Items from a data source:
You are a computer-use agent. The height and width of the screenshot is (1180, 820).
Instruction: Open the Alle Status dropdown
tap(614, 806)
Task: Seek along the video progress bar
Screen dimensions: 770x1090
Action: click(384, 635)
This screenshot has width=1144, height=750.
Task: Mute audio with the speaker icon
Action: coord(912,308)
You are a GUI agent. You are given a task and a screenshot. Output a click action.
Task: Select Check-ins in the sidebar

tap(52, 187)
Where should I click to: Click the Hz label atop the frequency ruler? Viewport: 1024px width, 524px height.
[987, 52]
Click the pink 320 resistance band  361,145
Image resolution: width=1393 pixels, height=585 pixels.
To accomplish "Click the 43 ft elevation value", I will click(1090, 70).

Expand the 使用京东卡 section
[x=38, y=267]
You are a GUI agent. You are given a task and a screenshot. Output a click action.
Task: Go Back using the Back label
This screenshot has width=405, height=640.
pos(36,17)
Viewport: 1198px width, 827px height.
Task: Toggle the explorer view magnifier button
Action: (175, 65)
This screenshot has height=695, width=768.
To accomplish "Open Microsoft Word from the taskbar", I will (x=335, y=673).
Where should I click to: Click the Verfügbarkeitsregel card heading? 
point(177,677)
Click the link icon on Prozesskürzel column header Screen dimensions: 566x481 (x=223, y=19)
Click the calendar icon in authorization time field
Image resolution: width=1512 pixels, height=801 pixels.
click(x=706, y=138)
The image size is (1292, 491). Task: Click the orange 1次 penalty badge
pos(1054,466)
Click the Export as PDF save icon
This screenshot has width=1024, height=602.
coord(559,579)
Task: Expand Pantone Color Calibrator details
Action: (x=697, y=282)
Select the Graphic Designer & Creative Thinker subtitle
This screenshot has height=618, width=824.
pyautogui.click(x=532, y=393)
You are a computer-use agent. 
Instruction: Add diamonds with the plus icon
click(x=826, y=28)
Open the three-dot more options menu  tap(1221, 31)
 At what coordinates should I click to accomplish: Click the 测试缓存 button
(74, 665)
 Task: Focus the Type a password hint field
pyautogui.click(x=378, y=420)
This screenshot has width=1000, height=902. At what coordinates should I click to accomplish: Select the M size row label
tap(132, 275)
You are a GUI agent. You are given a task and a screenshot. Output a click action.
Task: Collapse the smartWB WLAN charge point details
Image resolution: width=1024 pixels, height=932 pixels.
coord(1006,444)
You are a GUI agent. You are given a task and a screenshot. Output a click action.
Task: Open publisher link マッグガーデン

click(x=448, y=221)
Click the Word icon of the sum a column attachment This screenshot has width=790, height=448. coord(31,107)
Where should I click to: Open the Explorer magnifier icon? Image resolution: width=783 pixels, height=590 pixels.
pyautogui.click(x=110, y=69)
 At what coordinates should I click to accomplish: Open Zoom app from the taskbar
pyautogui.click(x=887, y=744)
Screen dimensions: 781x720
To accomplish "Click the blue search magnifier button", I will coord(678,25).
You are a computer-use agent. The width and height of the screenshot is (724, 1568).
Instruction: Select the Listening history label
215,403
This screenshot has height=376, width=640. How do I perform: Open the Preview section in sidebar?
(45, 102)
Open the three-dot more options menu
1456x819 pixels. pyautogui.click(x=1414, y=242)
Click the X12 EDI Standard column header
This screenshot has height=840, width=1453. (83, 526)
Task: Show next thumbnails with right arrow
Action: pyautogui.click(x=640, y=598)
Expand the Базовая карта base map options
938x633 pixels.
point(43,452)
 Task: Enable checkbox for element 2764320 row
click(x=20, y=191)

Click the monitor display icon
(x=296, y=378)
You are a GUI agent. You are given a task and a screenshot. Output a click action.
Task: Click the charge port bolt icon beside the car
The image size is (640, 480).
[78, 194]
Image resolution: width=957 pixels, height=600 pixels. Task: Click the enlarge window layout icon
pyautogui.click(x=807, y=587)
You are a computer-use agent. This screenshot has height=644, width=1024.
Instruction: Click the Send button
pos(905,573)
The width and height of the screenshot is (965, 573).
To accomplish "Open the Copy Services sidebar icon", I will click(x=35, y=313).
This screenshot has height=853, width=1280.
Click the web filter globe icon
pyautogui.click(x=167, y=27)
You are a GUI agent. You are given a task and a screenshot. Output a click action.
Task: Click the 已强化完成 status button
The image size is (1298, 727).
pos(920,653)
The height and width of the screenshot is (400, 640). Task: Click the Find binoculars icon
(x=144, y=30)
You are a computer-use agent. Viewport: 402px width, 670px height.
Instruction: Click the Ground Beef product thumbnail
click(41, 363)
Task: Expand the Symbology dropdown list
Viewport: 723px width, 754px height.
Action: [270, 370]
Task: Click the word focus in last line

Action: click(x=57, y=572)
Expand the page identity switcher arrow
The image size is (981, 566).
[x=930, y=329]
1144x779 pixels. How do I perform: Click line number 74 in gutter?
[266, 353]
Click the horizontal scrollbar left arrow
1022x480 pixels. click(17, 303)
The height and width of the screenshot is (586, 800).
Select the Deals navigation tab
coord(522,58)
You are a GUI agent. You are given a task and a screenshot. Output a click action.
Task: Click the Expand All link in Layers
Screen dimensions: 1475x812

## Work instructions
Search the entries for the word "charge", then list each line that holds it.

## Answer to this task
Task: Collapse the smartWB WLAN charge point details
Task: Click the charge port bolt icon beside the car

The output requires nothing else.